- _What is expected_
Please repeat the records exactly from their first line, finishing at the line containing "The width and height of the screenshot is (949, 492)." and including it.

Stored records
● ● ● ● ● ● ●
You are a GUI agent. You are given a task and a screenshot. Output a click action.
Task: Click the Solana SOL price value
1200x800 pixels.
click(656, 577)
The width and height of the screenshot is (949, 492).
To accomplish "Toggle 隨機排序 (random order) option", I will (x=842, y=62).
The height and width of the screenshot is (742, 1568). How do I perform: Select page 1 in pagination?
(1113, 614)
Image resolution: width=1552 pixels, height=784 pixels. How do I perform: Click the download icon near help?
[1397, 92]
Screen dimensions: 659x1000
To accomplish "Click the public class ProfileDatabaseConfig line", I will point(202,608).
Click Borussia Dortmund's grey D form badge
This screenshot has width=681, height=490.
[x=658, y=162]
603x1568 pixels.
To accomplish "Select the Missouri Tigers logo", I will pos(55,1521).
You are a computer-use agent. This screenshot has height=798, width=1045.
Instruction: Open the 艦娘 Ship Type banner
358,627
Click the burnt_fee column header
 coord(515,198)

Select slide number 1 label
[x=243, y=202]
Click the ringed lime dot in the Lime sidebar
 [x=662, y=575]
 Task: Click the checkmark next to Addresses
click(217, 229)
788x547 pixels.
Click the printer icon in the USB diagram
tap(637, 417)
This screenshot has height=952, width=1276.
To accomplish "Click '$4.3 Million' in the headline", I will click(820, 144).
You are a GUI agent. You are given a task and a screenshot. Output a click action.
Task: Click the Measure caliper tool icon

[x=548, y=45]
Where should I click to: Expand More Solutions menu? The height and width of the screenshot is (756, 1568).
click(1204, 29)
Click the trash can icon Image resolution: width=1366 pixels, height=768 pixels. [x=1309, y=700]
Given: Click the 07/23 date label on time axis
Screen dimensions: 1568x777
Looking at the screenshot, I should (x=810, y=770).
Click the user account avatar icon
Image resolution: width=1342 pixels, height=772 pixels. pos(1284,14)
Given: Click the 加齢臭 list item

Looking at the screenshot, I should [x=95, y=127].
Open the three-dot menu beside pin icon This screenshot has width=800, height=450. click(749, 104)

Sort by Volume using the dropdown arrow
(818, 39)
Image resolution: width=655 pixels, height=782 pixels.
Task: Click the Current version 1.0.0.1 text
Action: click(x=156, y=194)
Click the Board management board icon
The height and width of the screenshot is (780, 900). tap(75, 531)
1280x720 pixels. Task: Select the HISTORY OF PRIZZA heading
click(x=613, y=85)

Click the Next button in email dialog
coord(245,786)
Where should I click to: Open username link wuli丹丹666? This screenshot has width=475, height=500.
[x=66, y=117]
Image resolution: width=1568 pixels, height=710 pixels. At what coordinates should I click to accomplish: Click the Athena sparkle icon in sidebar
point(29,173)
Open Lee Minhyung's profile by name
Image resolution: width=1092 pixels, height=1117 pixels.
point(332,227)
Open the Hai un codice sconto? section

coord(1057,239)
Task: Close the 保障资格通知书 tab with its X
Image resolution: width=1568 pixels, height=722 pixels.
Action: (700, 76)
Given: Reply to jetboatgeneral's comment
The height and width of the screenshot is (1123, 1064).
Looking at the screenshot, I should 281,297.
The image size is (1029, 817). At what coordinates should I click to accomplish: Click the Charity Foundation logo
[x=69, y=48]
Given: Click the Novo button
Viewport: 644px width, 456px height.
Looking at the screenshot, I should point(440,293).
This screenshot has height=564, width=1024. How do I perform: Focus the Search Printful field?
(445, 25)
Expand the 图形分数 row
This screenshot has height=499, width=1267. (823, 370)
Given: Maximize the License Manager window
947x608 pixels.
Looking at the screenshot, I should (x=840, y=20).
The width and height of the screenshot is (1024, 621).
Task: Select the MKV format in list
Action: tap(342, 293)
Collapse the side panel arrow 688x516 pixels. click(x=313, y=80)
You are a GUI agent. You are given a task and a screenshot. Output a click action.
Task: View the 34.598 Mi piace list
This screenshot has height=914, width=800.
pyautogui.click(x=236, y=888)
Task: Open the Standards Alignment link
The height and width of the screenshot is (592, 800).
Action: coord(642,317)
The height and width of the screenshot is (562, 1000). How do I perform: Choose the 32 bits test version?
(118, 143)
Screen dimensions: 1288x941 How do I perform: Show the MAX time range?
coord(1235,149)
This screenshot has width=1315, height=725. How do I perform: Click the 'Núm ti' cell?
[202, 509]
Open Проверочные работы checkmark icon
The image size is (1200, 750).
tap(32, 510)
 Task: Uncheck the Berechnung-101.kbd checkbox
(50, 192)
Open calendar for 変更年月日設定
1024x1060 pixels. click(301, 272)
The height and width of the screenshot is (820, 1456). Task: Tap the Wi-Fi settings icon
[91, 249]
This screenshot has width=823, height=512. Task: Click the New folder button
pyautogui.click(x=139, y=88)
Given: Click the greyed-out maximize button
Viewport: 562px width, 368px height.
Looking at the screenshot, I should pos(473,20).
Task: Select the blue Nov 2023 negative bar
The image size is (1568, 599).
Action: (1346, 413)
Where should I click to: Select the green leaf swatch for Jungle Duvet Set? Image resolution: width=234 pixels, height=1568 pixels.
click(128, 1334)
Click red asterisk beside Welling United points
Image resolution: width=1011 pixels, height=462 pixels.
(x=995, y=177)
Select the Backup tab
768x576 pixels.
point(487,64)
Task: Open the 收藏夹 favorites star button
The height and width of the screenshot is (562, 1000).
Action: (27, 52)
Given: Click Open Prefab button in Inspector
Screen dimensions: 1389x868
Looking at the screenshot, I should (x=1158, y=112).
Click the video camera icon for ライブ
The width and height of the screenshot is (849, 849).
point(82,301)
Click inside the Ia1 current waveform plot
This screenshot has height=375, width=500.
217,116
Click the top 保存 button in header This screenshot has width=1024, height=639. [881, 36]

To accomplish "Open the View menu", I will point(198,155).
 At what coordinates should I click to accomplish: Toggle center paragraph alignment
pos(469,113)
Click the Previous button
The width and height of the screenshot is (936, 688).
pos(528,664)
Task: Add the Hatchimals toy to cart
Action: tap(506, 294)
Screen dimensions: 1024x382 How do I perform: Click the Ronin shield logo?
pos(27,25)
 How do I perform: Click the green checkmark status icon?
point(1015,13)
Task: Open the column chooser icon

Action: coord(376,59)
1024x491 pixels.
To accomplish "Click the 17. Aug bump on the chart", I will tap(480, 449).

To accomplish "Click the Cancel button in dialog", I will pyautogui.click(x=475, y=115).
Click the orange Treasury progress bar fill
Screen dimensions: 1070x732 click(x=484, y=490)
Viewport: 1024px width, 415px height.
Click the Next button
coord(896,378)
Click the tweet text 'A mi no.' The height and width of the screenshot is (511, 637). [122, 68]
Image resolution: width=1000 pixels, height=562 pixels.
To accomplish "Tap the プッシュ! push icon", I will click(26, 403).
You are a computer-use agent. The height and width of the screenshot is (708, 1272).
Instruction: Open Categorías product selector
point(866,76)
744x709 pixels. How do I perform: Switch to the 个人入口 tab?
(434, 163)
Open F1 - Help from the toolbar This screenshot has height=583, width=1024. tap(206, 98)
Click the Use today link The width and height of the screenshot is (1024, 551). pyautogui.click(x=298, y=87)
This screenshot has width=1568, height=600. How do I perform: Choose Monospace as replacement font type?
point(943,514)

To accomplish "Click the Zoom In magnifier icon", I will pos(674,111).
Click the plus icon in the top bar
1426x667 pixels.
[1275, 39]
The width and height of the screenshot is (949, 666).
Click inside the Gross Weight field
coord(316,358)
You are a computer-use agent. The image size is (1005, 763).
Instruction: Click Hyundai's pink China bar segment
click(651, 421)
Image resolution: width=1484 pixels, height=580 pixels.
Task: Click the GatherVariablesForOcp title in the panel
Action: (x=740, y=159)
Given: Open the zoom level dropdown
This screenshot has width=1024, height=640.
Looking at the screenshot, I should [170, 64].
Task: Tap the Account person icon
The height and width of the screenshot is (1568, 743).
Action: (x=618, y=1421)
● ● ● ● ● ● ●
- _Answer space_
You are a GUI agent. You are given a task and a screenshot. Output a click action.
Task: Click the Solana SOL price value
1200x800 pixels.
click(656, 577)
The width and height of the screenshot is (949, 492).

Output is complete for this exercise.